Entre deux mentions du Technodrome, ancien studio dans la cuisine de Vidji, le trio reconnait que les temps ont changé. Effectivement, le rap s’est démocratisé en France via des équipes qui avancent désormais de manière individuelle pour la majorité. « Aujourd’hui, tu verras jamais un groupe comme le Dojo Klan se former, les profils sont trop différents » raconte Sheldon, qui composait le groupe avec Népal, Sopico, M le Maudit, Hash24, Inspire et Ormaz notamment. Mais les gérants du Winslow ne sont pas du penchant « c’était mieux avant » : certains rappeurs et beatmakers côtoyant le collectif n’avaient même pas leur propre matériel à l’époque. Un temps révolu, comparé à nos jours où tout peut se faire depuis le plus simple des ordinateurs.

Dans le même temps, il ne faut pas perdre de vue que le rap français fait l’objet d’un renouveau exceptionnel marqué par l’émergence d’artistes avant-gardistes, grâce notamment à l’accessibilité des moyens de production. Certains d’entre eux font partie de la 75 comme Zinée, rappeur Toulousaine débordante d’émotions que Sheldon produit.

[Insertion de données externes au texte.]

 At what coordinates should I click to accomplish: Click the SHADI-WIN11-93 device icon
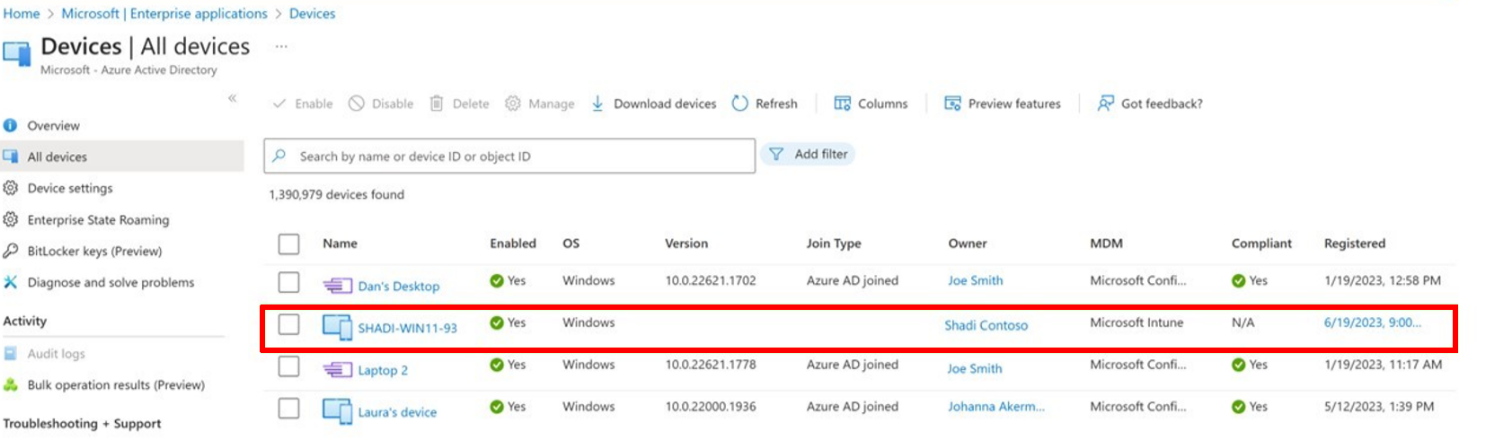337,327
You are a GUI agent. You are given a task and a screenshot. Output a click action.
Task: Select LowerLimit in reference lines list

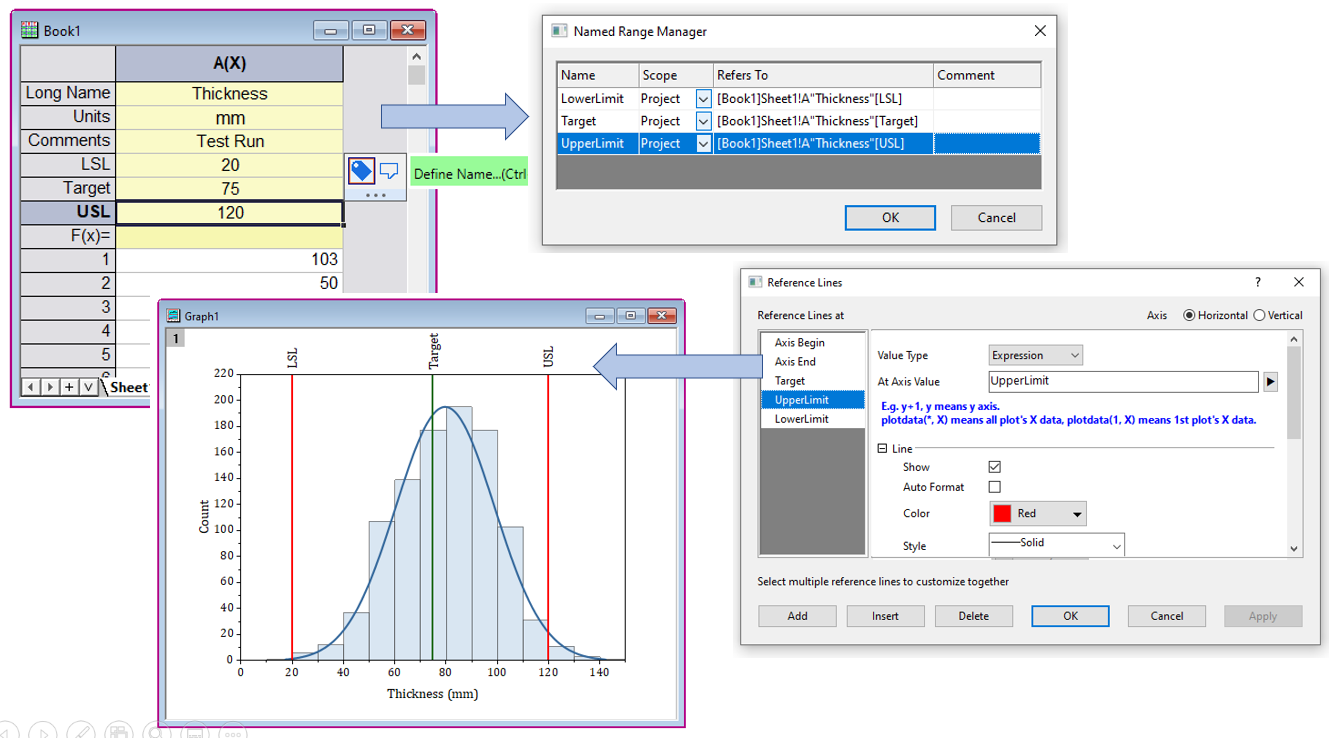click(x=801, y=419)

La force du Studio Winslow donc, c’est l’expérience acquise à travers la dizaine d’années de bons et loyaux services au rap Français, retransmise au service d’artistes inspirés tous genres confondus. Une manière pour Sheldon, Shien, Vidji et Yung.Coeur, de perpétrer la 75e Session autrement et, on le sait, on le sent, toujours avec le même esprit.